> **Stated task**
Show every line of the rows below that contains the string "icon". Matching is case-sensitive.

(Data for locating words and elements)

%%

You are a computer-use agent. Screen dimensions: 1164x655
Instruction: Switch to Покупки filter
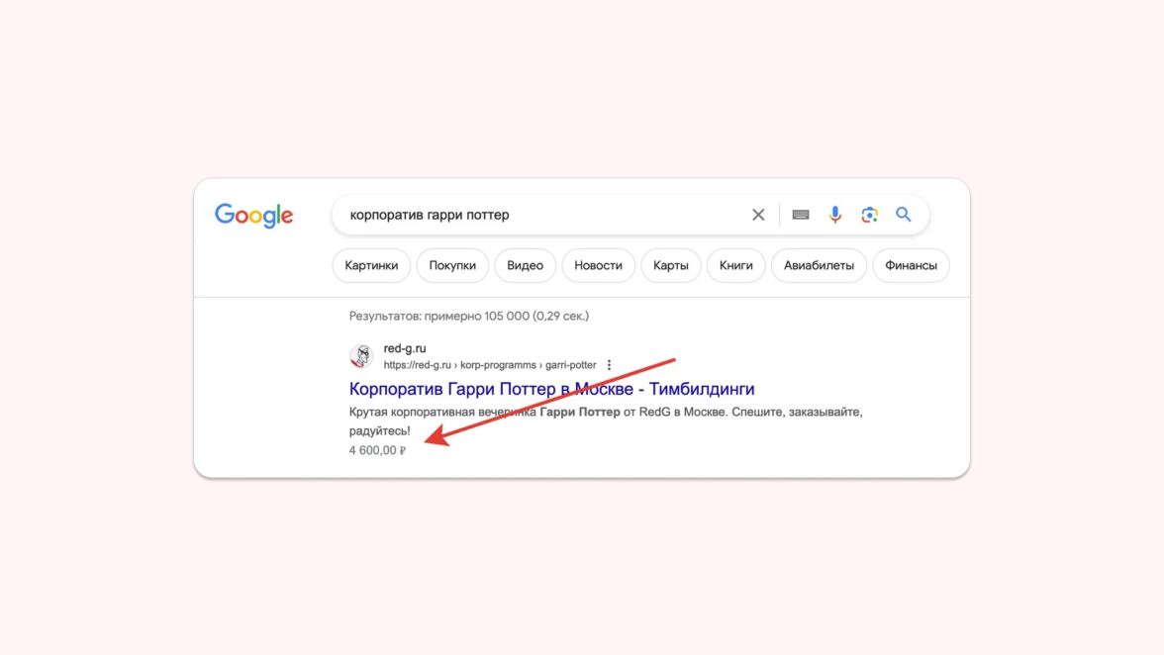coord(452,265)
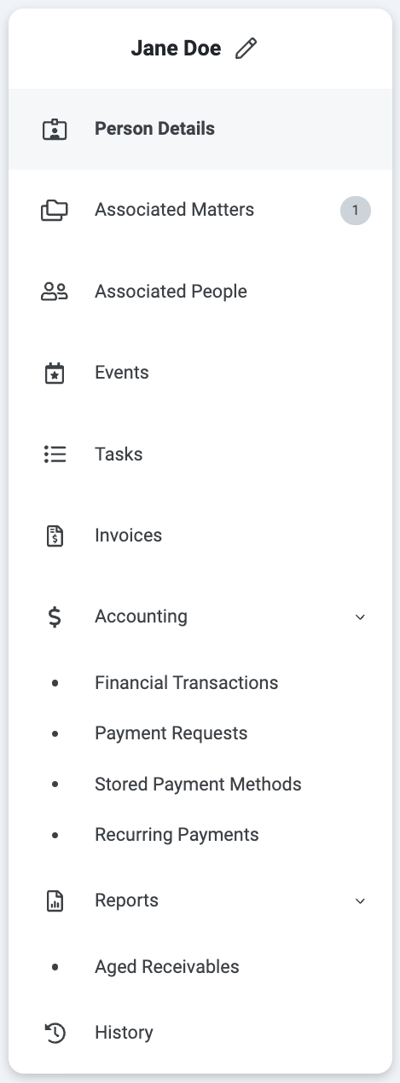The image size is (400, 1083).
Task: Go to Stored Payment Methods
Action: 198,784
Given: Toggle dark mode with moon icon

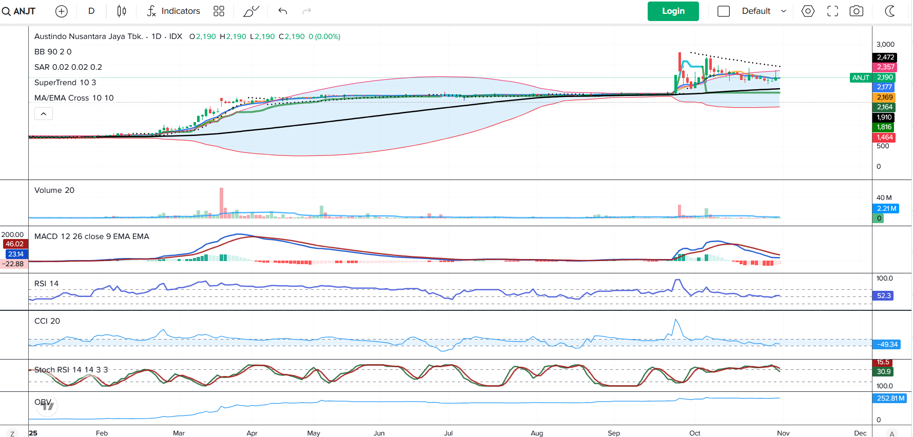Looking at the screenshot, I should [x=890, y=11].
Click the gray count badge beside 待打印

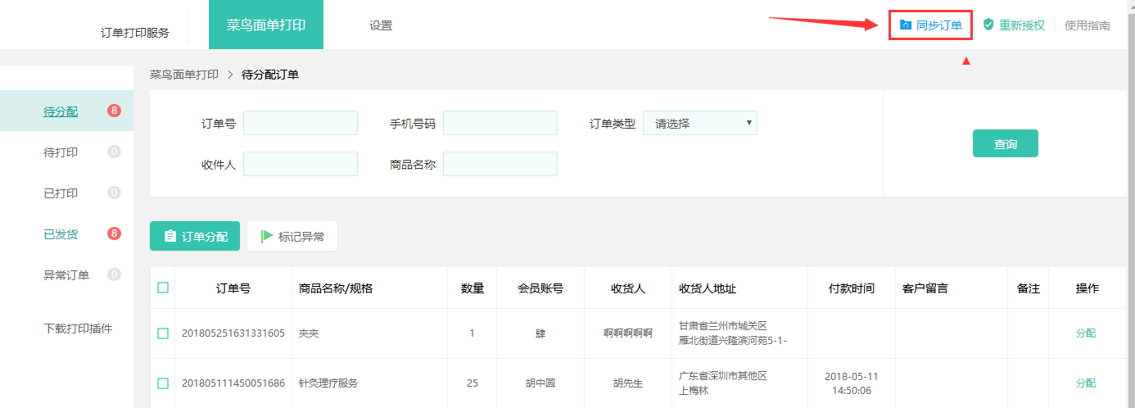(x=114, y=152)
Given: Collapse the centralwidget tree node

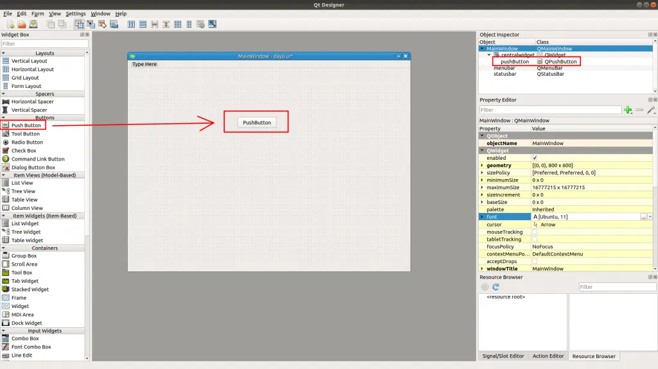Looking at the screenshot, I should [x=488, y=55].
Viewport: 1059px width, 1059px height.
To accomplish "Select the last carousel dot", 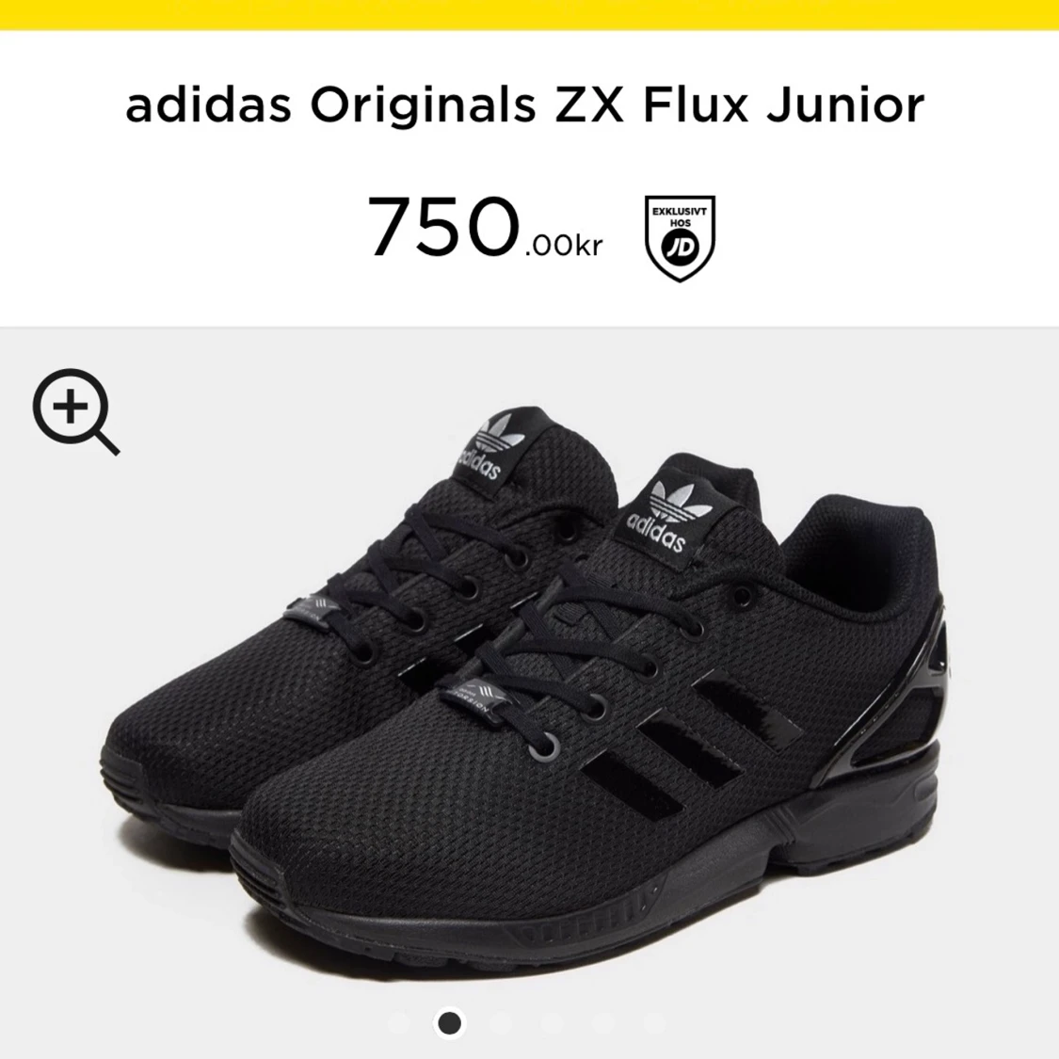I will pos(654,1022).
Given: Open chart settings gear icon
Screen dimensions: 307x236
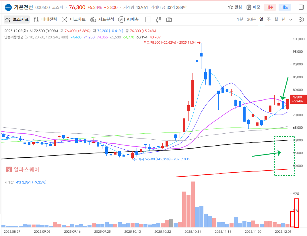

%%

> **Full answer**
Given: Toggle dark mode with moon icon
Given: Open chart settings gear icon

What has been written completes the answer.